Wednesday, March 15, 2006
Re: SV: SV: st: svy jackknife problems
Richard Williams wrote: > At 03:43 AM 3/15/2006, you wrote: > >Thanks Nick, this was also helful. I particularly like the advice to > >use -aweigth- to get the correct point estimates for the correlation > >coefficient with survey data. This should be public knowledge! > >Frankly speaking I never quite figured out why Stata needs to make > >these distinctions between different types of weight variables. It > >is very confusing, and I can't remember having this problem when > >using SAS or SPSS, so is it really necessary? > > That is because SPSS weighting is terrible! Basically, it is limited > to fweights/iweights.
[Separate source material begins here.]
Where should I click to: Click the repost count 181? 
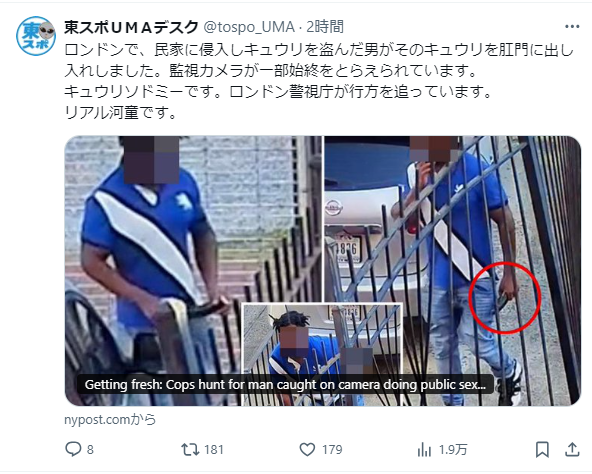[214, 450]
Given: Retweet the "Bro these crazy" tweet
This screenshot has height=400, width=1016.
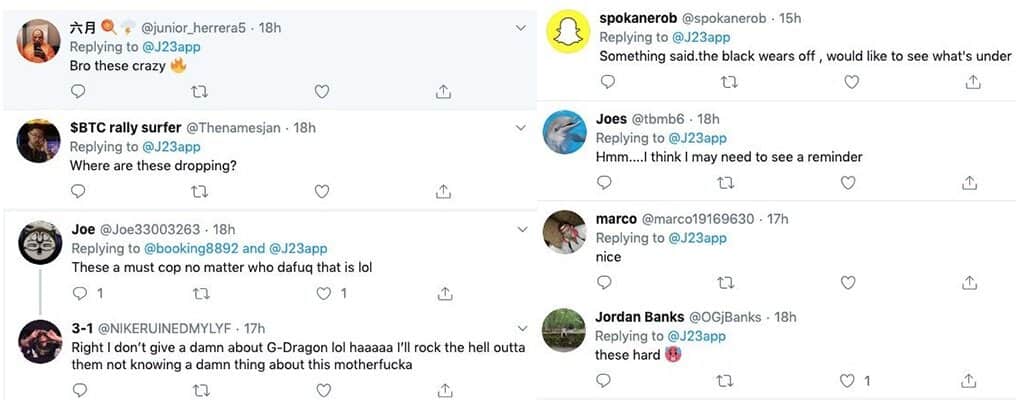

The SPSS documentation even says "If the > weighted number of cases exceeds the sample size, tests of > significance are inflated; if it is smaller, they are > deflated." Stata has a huge edge in this respect. Sure, Stata is > confusing, but it is confusing because you have to choose the correct > option from several choices, whereas with SPSS all you have to do is > pick the single (often incorrect) option that is offered!
I think SPSS now also offers a module for complex samples. With this module you can get correct standard errors with weighted data for just some procedures, however also at the cost of being more complicated (and some dollars).
BTW: With "normal" weights, SPSS seems to be inconsistent even for point-estimations. Consider the following little analysis:
. set obs 1000 . gen x = uniform()>.5 . gen y = 2 * x + invnorm(uniform()) . gen w = uniform()*100
. sum y [aw=w] if !x . local mean0 = r(mean) . sum y [aw=w] if x . local mean1 = r(mean)
. di as result `mean1'-`mean0'
As it should be, the result will be equal to the coefficient of the equivalent regression analysis:
. reg y x [aw=w]
Now do the same in SPSS. Calculate the weighted means of two groups and compare their difference with the analogous regression-coefficient. I cannot do it, because I don't have access to SPSS. But two years ago we have found, that in SPSS the mean difference was not equal to the regression-coefficients. Only the results of the regression analysis were correct (i.e. equal to the Stata results).